15 jul 2011

Eterna película sin importancia



Disculpen el facilón y evidente juego de palabras en el título pero lo cierto es que la exitosa Pequeñas mentiras sin importancia (Guillaume Canet) también es facilona, evidente y, por encima de todo, eterna. 

La mayoría de escritores y cineastas no suelen resistir a la tentación de, en algún momento de sus carreras (suele ser al principio), intentar construir un fiel retrato de la crisis de su propia generación cuando la vida ya va en serio. De sus miedos, hipocresías y contradicciones. De su resistencia peterpanesca. En estos casos, el formato de grupo de amigos de la infancia/juventud que se reúnen cuando ya no son los que eran (ni lo que iban a ser) y viven una especie de catarsis personal y colectiva y tal... resulta muy socorrido. 

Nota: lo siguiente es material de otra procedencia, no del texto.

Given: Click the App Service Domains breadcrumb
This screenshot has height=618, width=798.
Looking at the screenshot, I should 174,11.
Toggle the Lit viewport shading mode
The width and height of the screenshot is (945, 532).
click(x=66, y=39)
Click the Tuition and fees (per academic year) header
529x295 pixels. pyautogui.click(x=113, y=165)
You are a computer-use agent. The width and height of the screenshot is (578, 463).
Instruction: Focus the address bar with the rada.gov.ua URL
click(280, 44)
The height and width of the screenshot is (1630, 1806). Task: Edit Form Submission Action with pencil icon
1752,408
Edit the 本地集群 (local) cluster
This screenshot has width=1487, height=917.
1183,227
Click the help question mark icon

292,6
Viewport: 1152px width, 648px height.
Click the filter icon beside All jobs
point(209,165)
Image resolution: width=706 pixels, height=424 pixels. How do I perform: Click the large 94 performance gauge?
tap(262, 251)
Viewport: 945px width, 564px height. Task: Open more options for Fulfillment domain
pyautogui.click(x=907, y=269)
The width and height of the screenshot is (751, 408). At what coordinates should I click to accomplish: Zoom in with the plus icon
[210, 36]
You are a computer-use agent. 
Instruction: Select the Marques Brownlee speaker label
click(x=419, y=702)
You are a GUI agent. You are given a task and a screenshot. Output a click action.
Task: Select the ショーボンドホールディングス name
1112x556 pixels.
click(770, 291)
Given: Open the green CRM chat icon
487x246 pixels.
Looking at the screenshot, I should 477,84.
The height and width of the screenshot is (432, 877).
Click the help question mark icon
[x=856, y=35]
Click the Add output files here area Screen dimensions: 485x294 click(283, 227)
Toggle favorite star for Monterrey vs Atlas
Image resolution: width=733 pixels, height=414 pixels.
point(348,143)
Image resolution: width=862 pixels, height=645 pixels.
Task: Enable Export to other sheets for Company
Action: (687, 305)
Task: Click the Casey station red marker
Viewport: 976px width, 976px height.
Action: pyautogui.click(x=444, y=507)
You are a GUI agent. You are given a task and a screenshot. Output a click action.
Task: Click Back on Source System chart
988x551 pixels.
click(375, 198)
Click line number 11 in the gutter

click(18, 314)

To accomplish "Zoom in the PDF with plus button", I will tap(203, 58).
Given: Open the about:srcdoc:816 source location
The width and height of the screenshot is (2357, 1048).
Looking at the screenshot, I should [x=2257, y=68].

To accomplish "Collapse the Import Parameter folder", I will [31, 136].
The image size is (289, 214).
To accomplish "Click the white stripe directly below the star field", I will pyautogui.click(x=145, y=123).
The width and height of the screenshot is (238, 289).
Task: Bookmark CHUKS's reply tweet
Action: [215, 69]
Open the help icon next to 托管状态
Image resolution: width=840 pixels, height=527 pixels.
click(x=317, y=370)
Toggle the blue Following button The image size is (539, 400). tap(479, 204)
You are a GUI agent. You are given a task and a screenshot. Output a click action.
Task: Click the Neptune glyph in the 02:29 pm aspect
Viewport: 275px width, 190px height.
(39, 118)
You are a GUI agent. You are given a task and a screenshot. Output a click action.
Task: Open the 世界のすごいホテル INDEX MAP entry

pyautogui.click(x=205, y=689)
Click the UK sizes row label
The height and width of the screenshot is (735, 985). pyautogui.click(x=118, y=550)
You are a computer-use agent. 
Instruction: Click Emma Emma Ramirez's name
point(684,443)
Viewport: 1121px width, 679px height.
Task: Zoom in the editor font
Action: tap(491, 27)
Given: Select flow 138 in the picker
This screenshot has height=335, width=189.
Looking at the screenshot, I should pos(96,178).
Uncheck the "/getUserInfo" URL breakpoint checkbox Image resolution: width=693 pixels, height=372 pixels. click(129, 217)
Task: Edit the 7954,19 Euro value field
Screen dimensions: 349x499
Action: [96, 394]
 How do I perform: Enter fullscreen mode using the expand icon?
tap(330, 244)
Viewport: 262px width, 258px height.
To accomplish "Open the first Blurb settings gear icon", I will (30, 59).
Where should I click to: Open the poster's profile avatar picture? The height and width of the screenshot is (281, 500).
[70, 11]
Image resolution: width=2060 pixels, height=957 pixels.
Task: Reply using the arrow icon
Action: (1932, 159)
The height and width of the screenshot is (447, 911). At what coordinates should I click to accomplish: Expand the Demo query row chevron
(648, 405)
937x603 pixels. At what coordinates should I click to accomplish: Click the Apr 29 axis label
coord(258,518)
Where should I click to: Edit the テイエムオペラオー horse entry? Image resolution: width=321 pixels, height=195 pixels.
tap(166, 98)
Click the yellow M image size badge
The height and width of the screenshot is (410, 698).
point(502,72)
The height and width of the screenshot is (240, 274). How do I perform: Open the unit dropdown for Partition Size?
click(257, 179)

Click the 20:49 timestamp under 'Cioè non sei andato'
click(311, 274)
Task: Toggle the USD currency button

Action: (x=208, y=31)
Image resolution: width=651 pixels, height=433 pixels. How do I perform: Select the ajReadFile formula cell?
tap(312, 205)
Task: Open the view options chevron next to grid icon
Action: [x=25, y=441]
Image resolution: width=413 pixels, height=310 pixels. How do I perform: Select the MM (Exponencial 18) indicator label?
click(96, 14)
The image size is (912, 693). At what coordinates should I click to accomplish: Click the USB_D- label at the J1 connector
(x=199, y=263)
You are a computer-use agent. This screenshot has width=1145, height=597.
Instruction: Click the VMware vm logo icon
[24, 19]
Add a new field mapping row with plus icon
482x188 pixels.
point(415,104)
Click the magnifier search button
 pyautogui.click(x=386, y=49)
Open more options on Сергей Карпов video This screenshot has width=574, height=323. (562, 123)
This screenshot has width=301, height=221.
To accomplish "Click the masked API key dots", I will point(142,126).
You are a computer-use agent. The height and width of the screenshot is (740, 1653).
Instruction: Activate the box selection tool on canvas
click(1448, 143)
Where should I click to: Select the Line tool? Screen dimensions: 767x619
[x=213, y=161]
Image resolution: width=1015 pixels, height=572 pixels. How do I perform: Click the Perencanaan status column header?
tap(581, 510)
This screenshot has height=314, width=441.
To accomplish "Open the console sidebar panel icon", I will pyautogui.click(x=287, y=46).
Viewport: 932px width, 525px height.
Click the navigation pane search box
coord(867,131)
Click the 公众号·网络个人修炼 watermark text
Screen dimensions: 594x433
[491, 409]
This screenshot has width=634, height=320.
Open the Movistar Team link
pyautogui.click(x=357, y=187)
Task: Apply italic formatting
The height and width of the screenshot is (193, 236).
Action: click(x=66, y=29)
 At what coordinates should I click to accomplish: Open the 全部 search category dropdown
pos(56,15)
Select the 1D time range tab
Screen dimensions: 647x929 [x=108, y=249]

En este subgénero, recuerdo con muchísimo agrado la excepcional Reencuentro (Lawrence Kasdan) y me pareció en su momento también notable (aunque menos que la anterior) Los amigos de Peter (Kenneth Brannagh), pese a sus exageraciones y su final efectista. En el cine español, muy dado a las reflexiones generacionales presuntamente profundas aunque terriblemente huecas en el fondo, podemos encontrar ejemplos para aburrir. Salvaría quizás las propuestas de Cesc Gay en En la ciudad y, sobre, todo en la olvidada e infravalorada Ficción (soberbio Eduard Fernández en ambas, por cierto).

La película de Canet, que ha arrasado en Francia y también ha cosechado muy buenos resultados de taquilla en España, sigue al pie de la letra las reglas no escritas y los lugares comunes de este tipo de obras. En esta ocasión, un grupo de amigos en torno a los cuarenta afrontan unas vacaciones mientras un miembro de la cuadrilla se debate en un hospital entre la vida y la muerte tras un grave accidente de tráfico. 

Hasta aquí, todo bien. De hecho, el film arranca con mimbres esperanzadores. Los personajes están bien definidos, la historia fluye con cierto pulso y durante la primera hora, mientras vamos descubriendo los roles de cada uno y la película se instala en un tono de comedia agridulce, la obra es bastante efectiva. Además, el magistral trabajo de François Cluzet, que se come a sus compañeros de reparto en cada escena, eleva la altura del conjunto.

Sin embargo, a partir de este momento la película entra en barrena. Se alargan innecesariamente las tramas, surgen otra reiterativas y poco creíbles y el sopor se adueña de la escena. Las historias y sus resoluciones son obscenamente evidentes y se nos ofrecen, entre videoclip y videoclip, tan masticadas que, a su lado, Up sería un referente del cine de arte y ensayo. Además, desaparece el tono relajado que había sostenido a la película y se nos pretende adentrar en un territorio presuntamente intenso y trágico, aunque en el fondo sólo consiga ser aburrido y torpe.

Pero lo peor nos espera en el desenlace. Además de previsible y penoso, lo realmente irritante es su duración. La escena final, forzada y relamida, resulta ante todo eterna. No recuerdo haber mirado tantas veces el reloj en un cine como en este espectáculo burdo que culmina casi tres horas de supuesta terapia generacional. Y todo ello finaliza en un momento final absolutamente ridículo. De vergüenza ajena.

Guillaume Canet ha obtenido un éxito descomunal con esta interminable película. Y me alegro, pero no lo puedo comprender. Supongo que Cesc Gay tampoco. En el mejor de los casos, la obra pide a gritos unas tijeras y toneladas de sutileza. Quizás uno se ha vuelto muy fino. 


P.D. Dicho todo lo anterior, he de confesar aturdido que muchas personas de mi entorno se han emocionado sinceramente con esta película. Ello nos debe llevar a todos a reflexionar seriamente sobre nuestra existencia.